* [Task item]: Of the lines listed below, return exactly those that run from the line containing "Task: Select the 1TB Galaxy bar" through the line containing "Image resolution: width=1474", both included.

Source records:
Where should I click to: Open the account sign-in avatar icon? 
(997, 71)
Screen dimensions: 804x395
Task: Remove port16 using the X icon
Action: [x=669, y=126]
...
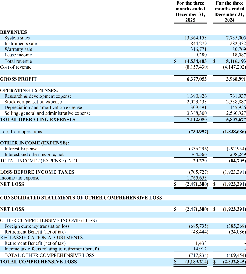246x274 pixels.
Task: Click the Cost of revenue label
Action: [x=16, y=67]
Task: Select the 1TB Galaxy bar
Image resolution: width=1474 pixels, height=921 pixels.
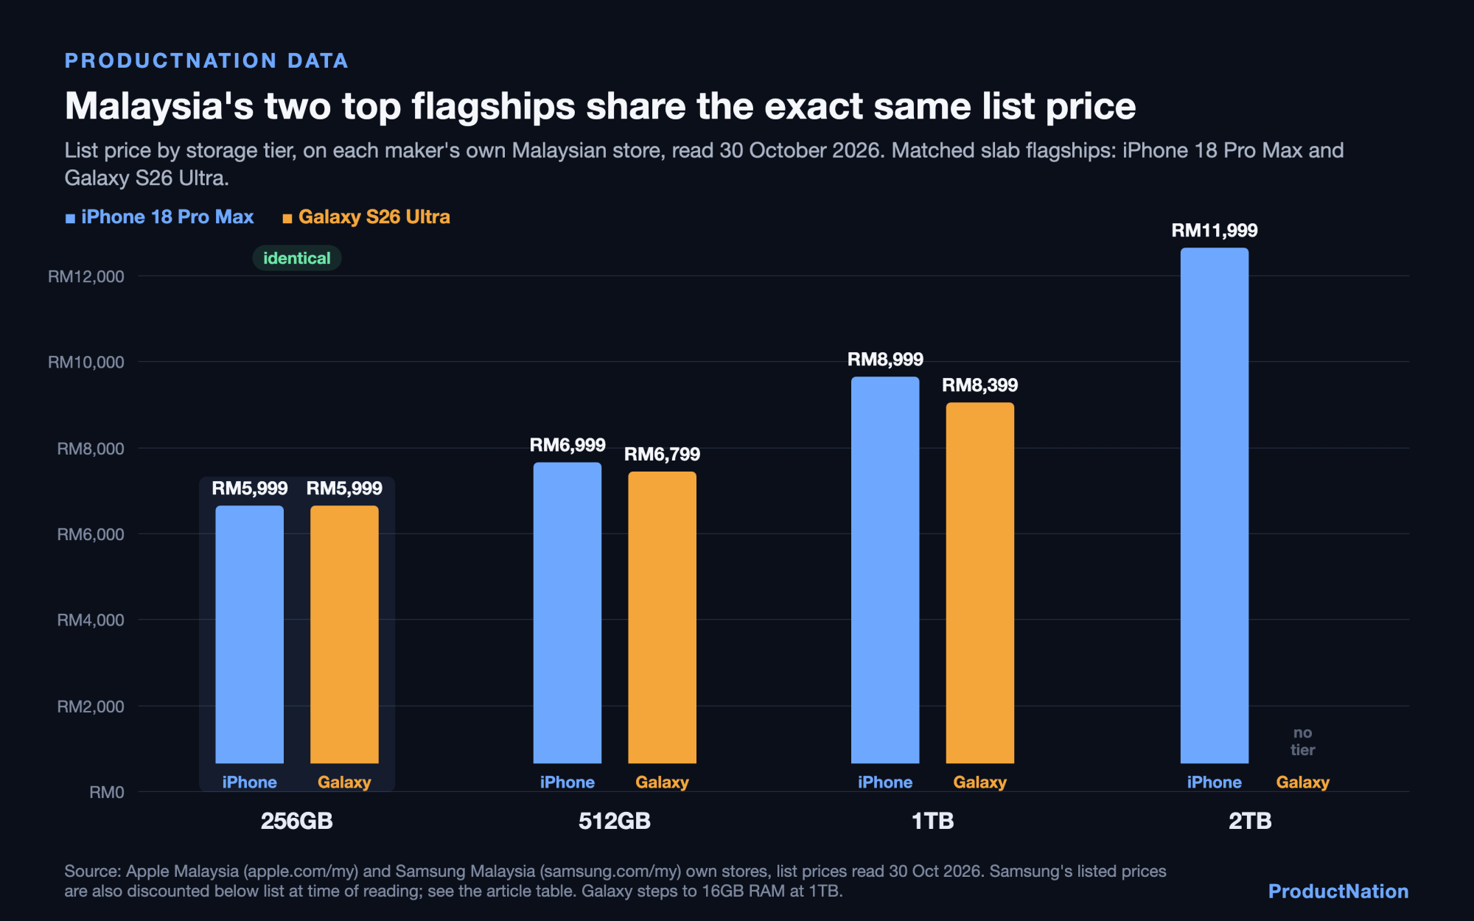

* [Exercise answer]:
Task: Select the 1TB Galaxy bar
Image resolution: width=1474 pixels, height=921 pixels.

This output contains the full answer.